You can't really blame Brett Gorvy for telling the whopper about the sale of a Basquiat boxer in Hong Kong taking place because of an Instagram post. After all, Gorvy has had a love affair with the image-driven social media service for the last few years. Now that he's making the transition from Christie's to becoming a private dealer in partnership with Dominique Lévy it behooves him to create the impression that his Instagram feed is a vital sales platform.
The mystery is why the press has been so eager to repeat the fiction. First Bloomberg ran the story with no corroboration beyond Gorvy's own self-interested claim. (Over the weekend, the Guardian garbled two of Gorvy's posts to claim the boxer sold by Christie's in Hong Kong was from Metallica drummer Lars Ulrich. It wasn't. That was a painting Gorvy persuaded Ulrich to sell years before Basquiat values super-nova-ed.) Now, the Independent cribs Bloomberg's story. In the process, it provides plenty of evidence that undermines the basic premise of the tale:
[Gorvy] was just about to board a plane from New York to Hong Kong, and by the time he’d landed 16 hours later, three clients had texted him asking if they could purchase the painting.

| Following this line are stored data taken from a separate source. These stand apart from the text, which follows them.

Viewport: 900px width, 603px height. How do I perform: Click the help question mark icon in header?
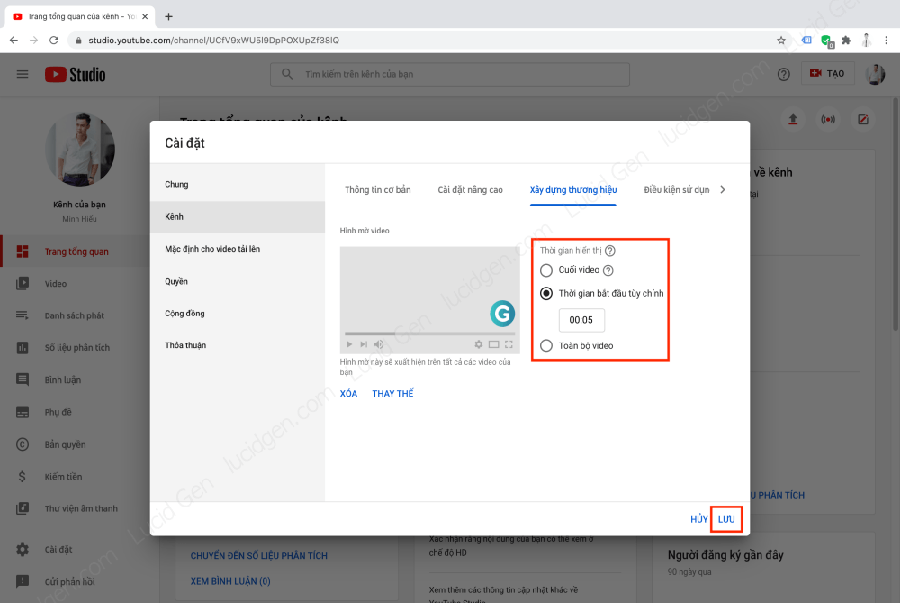click(x=783, y=74)
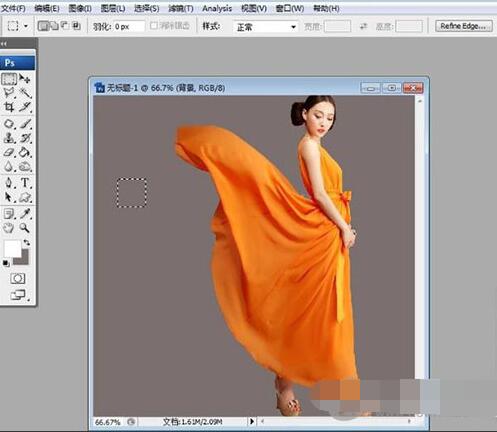Choose the Eyedropper tool

pos(25,214)
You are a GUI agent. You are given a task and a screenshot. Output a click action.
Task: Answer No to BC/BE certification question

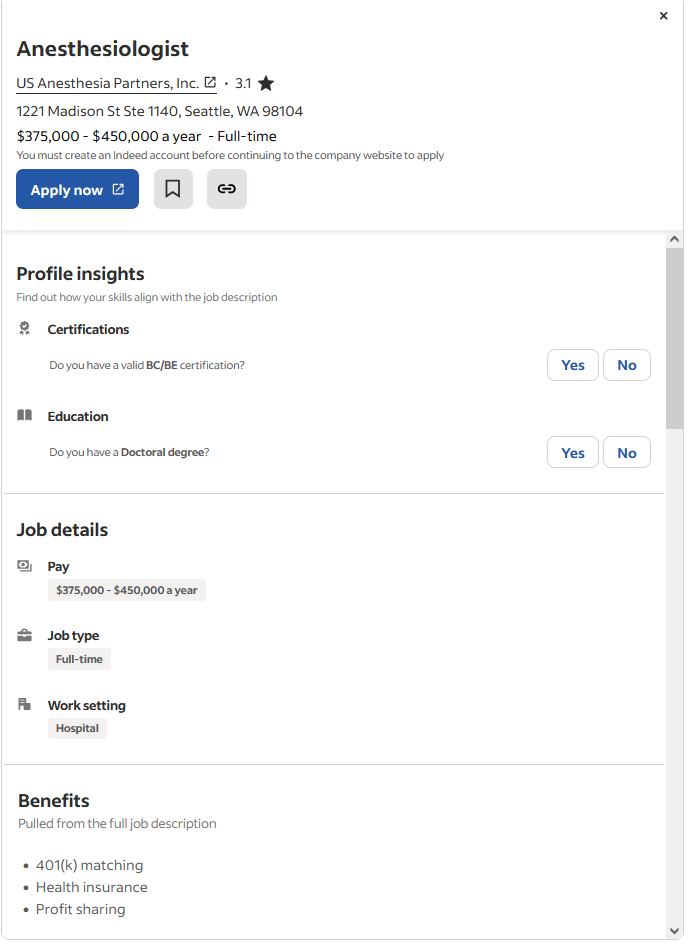click(x=627, y=365)
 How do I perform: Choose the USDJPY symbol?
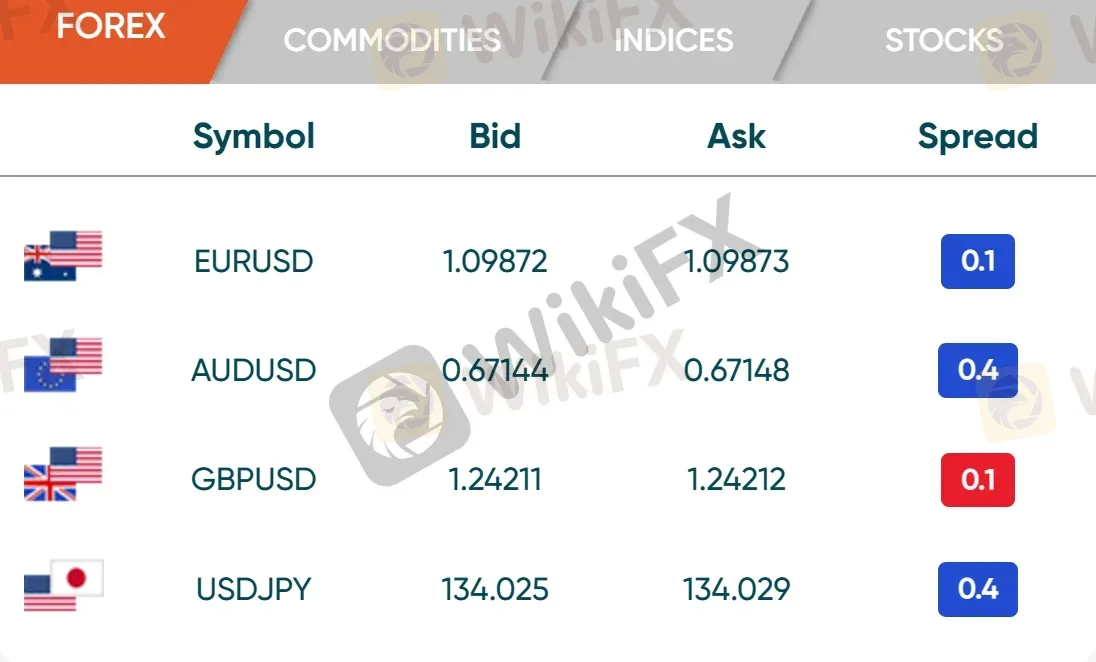coord(254,588)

One immediately made an offer and the painting was sold two days later for the incredible sum of £19.5m. […]
Although art sales through Instagram aren’t unusual any more, this one was particularly huge. At an auction in 2007, the painting was sold for £5.9m - through Instagram, it fetched over three times that amount. […]
And considering how quickly the Jean-Michel Basquiat painting sold, what the buyers want is immediacy.